» Work task:
Beginning with the line of the entries below that holds "Click the Help question mark icon" and ending with the line that holds "Choose the vertical line drawing tool", transcribe each line exactly as written. Pictures stay out.

• • • • • • •

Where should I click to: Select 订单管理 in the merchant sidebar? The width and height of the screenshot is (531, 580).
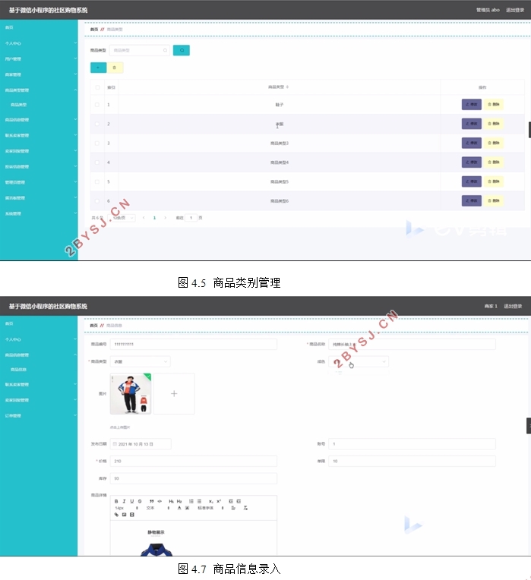click(x=38, y=415)
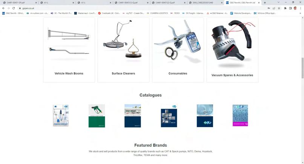Bookmark this page with star icon
This screenshot has width=304, height=164.
coord(279,8)
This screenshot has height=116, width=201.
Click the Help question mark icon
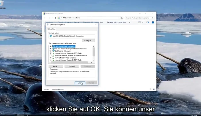153,22
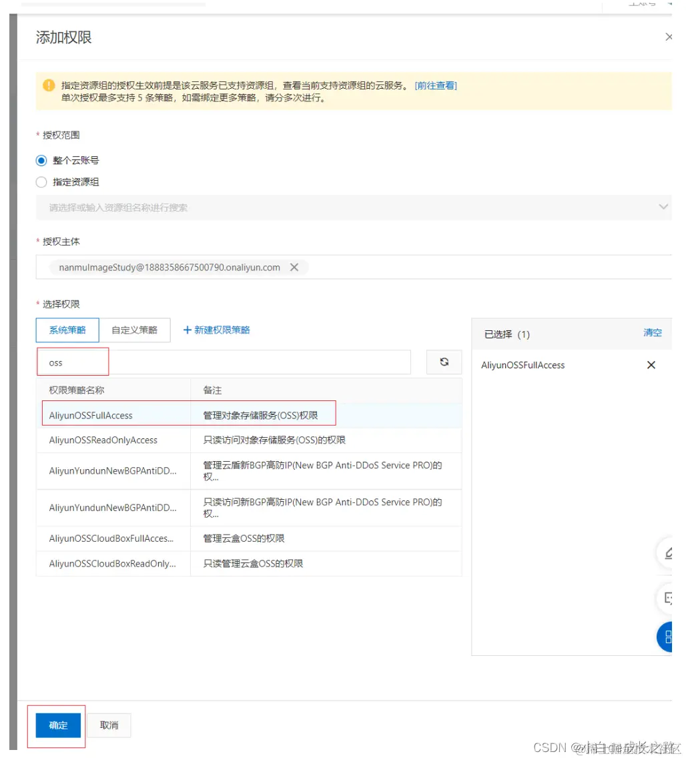Remove the nanmuImageStudy authorized subject tag
The height and width of the screenshot is (760, 686).
point(294,267)
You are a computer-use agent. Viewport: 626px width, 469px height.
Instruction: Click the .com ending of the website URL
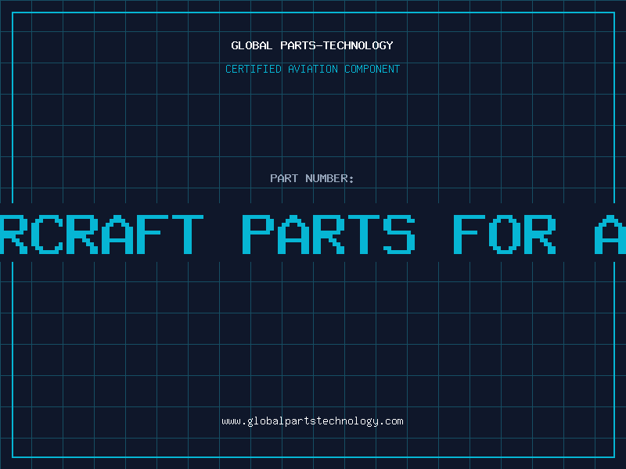pos(391,421)
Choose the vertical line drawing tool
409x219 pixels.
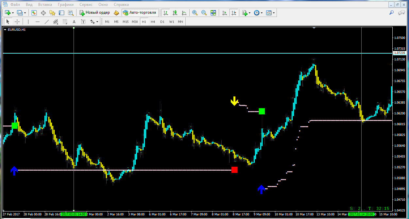pos(28,22)
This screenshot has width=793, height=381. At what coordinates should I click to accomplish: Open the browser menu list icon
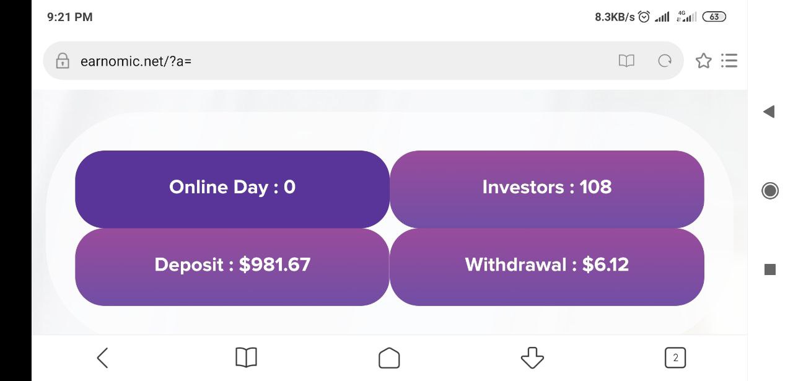click(x=729, y=61)
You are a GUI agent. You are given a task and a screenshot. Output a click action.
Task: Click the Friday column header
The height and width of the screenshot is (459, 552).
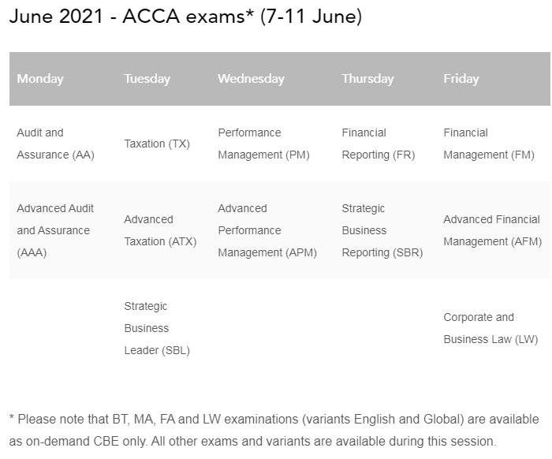[x=461, y=79]
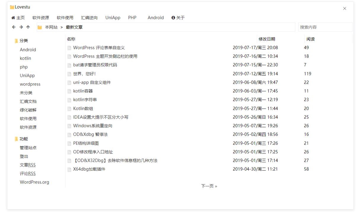Select the kotlin category in the sidebar
The image size is (362, 212).
(25, 58)
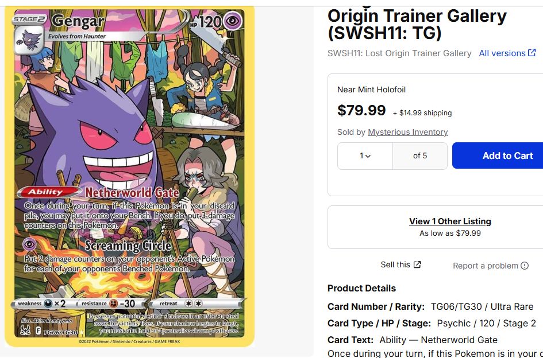Click the Gengar card image thumbnail
Screen dimensions: 543x358
point(129,176)
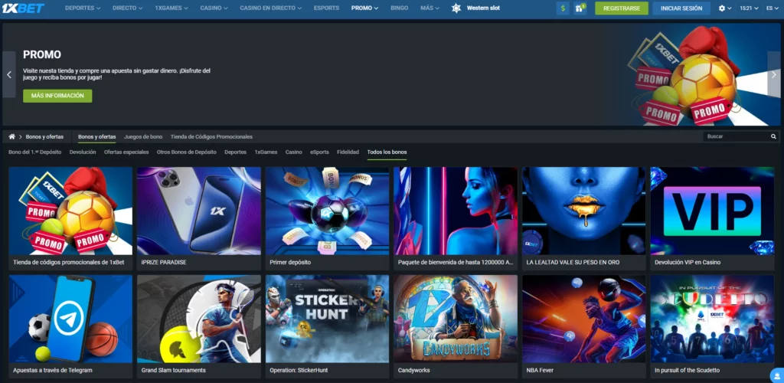Viewport: 784px width, 383px height.
Task: Click the search magnifier icon
Action: coord(773,136)
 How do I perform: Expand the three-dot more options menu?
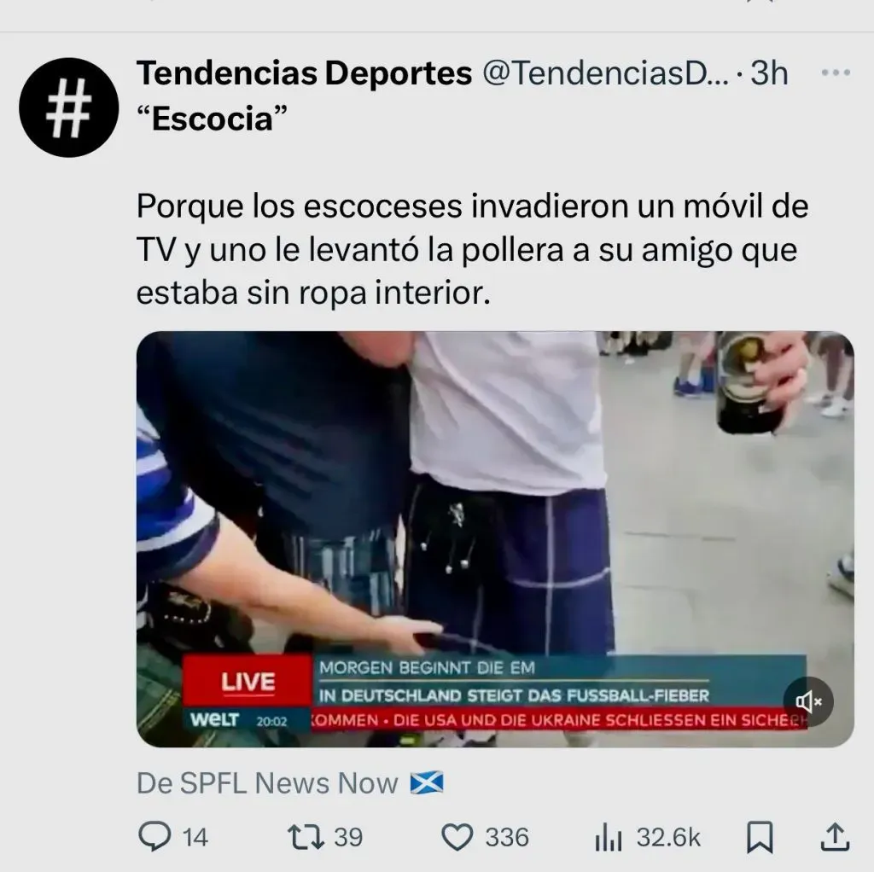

• • • • • • •

» Result of the task:
Click the Help question mark icon
153,22
Remove the nanmuImageStudy authorized subject tag
The height and width of the screenshot is (760, 686).
point(294,267)
You are a computer-use agent. Viewport: 626px width, 469px height.
Instruction: Click the .com ending of the website URL
pos(391,421)
Choose the vertical line drawing tool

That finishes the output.